Version Tomorrow is the first day of the rest of your life
lecture: Flip Feng Shui
Advanced Rowhammer exploitation on cloud, desktop, and mobile
In 2016, the VUSec system security group from Vrije Universiteit Amsterdam published three top-notch research papers on the topic of Rowhammer exploitation, leading to international media attention and even a prestigious PWNIE award. In this talk, we present key concepts of our research and provide an introduction to Rowhammer exploitation to the public. We describe how attackers can use the Flip Feng Shui exploitation vector to reliably attack cloud, desktop, and mobile platforms.

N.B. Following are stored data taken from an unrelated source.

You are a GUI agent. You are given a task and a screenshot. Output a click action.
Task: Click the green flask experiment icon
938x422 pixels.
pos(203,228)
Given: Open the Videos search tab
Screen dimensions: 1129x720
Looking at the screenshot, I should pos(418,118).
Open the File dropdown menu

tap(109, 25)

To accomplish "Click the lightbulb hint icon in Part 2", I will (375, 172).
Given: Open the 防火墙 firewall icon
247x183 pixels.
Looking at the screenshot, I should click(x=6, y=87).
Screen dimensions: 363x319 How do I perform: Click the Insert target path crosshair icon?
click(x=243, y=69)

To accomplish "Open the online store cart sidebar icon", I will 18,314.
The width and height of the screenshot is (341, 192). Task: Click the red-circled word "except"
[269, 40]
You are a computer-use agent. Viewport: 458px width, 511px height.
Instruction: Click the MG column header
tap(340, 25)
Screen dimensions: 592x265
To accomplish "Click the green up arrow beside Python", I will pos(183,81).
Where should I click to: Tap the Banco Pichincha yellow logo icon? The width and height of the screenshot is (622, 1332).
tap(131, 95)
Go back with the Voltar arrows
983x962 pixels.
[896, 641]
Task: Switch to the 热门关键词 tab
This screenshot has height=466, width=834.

Rowhammer is a hardware bug that allows attackers to manipulate data in memory without accessing it. More specifically, by reading many times from a specific memory location, somewhere else in memory a bit may flip: a one becomes a zero, or a zero becomes a one.
Our recent exploits are instances of Flip Feng Shui (or FFS) - a novel exploitation vector that allows an attacker to compromise system software with high reliability, even if recently proposed software defenses are in place. Flip Feng Shui relies on 1) predictable memory management behavior and 2) reproducible bit flips in the memory subsystem. Perhaps surprisingly, we found that both requirements are quite common in devices that we use today as we were able to identify primitives on desktop, cloud, and mobile platforms. We show that Flip Feng Shui is extremely powerful: we compromise Microsoft Edge in a desktop setting (known as Dedup), OpenSSH and apt-get in the cloud (known as Flip Feng Shui), and ultimately build a sophisticated attack that can root Android devices from an untrusted app (Drammer). None of our attacks rely on any software vulnerability.
Besides technical details, we will show (recored, sorry) demos for each exploit and also detail stories on the responsible disclosure process.